State House News on RSAs Governing Withdrawal

Guest contribution by Arthur Green

On Thursday, the NH House Education Committee acted on HB1303, my bill to clarify the RSAs governing withdrawal from a cooperative school district (background here).

The bill was passed out of committee, amended to establish a legislative commission to study the matter and to recommend changes to the law.  The recommendation out of the house committee was unanimous, and the item is on the consent agenda for the house on March 9.

The terms of reference are to study

  • the process for initiating a withdrawal study
  • the process for approving a withdrawal plan
  • how assets are valued and apportioned among the member districts
  • how to determine what a withdrawing district owes to the cooperative

The proposed commission is to produce an interim report by Jan. 1 2017, and final recommendations for changes to the law by Nov. 1 2017.

Unfortunately, I can’t locate an online link for the amended bill, but Rep. Sanders kindly sent us the text in email:  Amendment to HB 1303 March 3 2016.

I’d like to once again thank the State Reps and Senators who graciously sponsored my proposed bill – Reps Ken Weyler, Jim Devine, Chris True, and Senators Regina Birdsell and Kevin Avard, as well as all the members of the House Education Committee who gave this matter their serious attention, both at public hearing and in their executive deliberations.

It would have been gratifying had the legislators simply passed what we asked them for, but that’s not reality.  The NH legislature is dealing with something like 1,000 bills this year.  This one could easily have been deemed “ITL” (inexpedient to legislate).  Instead, the committee accepted our argument that the issues we raised are material to all the cooperative districts in the state.

We know of three towns which have withdrawal articles on the ballot, and there may be more.  Without action on the ambiguities in the current law, the Timberlane experience last year provides those cooperative districts with a template for nullifying the right of pre-existing districts to have an orderly process for considering withdrawal.
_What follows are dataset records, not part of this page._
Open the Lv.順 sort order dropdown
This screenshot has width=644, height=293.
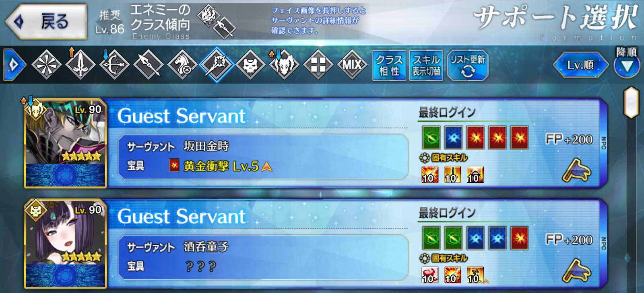click(580, 65)
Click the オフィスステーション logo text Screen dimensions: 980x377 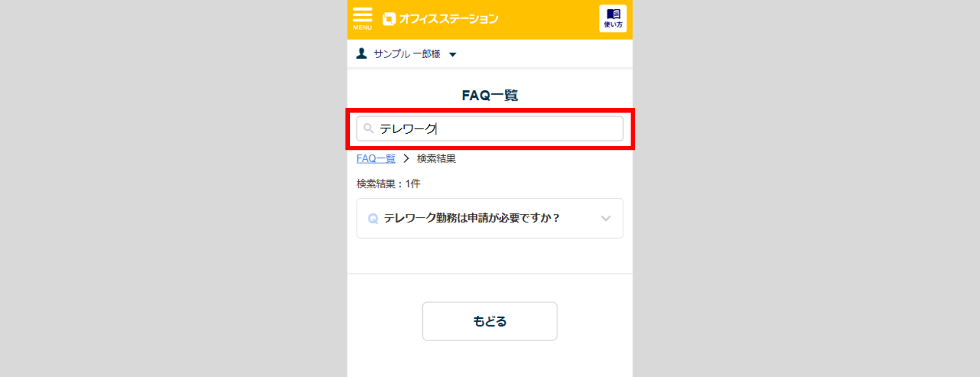[x=449, y=19]
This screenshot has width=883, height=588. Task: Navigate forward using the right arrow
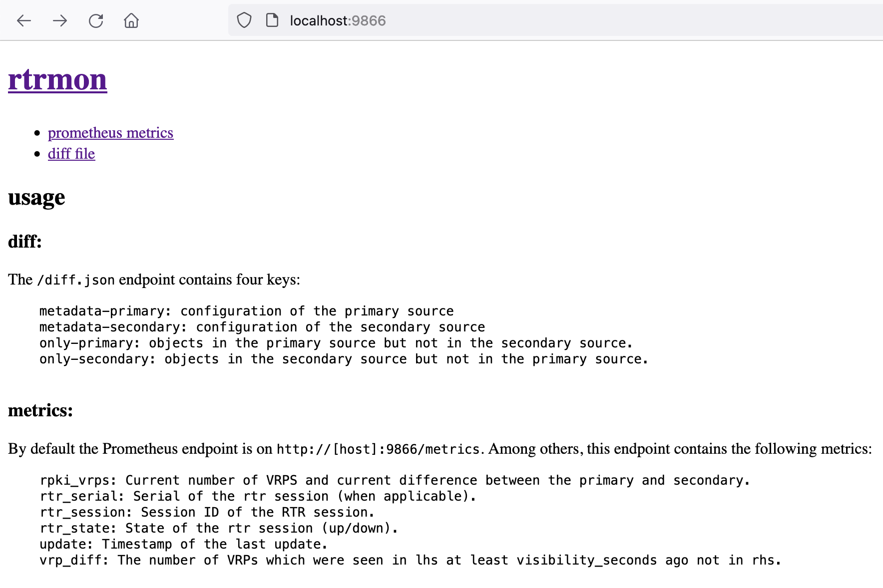coord(59,20)
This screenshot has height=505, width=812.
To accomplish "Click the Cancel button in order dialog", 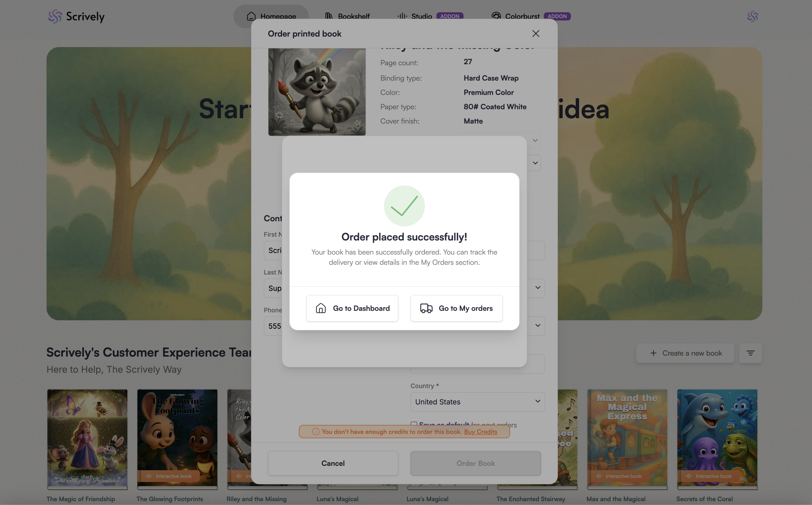I will pyautogui.click(x=333, y=463).
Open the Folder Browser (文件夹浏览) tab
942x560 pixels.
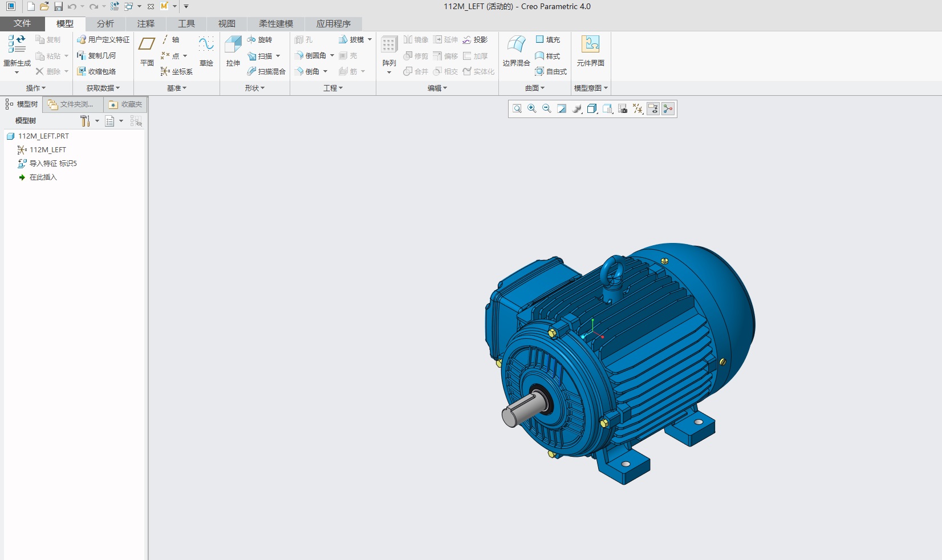[x=71, y=104]
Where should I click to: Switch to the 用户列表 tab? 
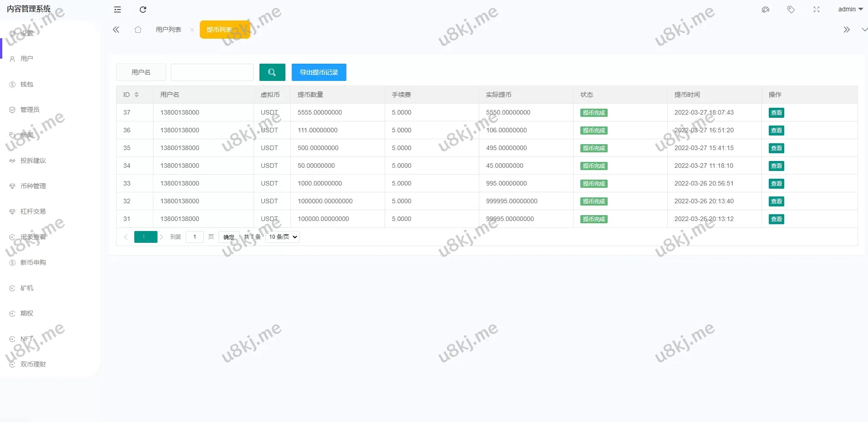(168, 30)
Could this have an impact on a Sandown withdrawal from Timberlane, in the event that Warrant Article 13 should pass on March 8?

At first blush, the answer is no – since the Commission would produce recommendations in Nov. 2017, which could not become law until spring of 2018.  However, it is also possible that the interim report Jan. 1 2017 might recommend changes addressing specific pain points, particularly if any 2016 withdrawal processes show a pattern of abuse similar to what occurred in Timberlane last year.



Filed under Sandown Issues

7 responses to “State House News on RSAs Governing Withdrawal

  1. Curt Springer

    They passed what you *should* have asked for: interim study. They were smart enough not to take sides.

    And I don’t understand what the rush is with this second secession effort. Not that I would likely support it in two years, but moving ahead now is cruel to both your supporters and detractors. If somehow your current effort gets to the State BOE, it will die because of the $7miillion buyout (or whatever it is). The current law is crystal clear. I don’t know why you think the State Board would interpret it differently. They will ask their lawyer, if they haven’t already, and s/he will interpret just the same way any lawyer would, as defined by the NH Supreme Court, first the plain text in context then if that fails legislative history (documented, not peoples’ recollections). Have you paid a lawyer yet for an interpretation? If not you should.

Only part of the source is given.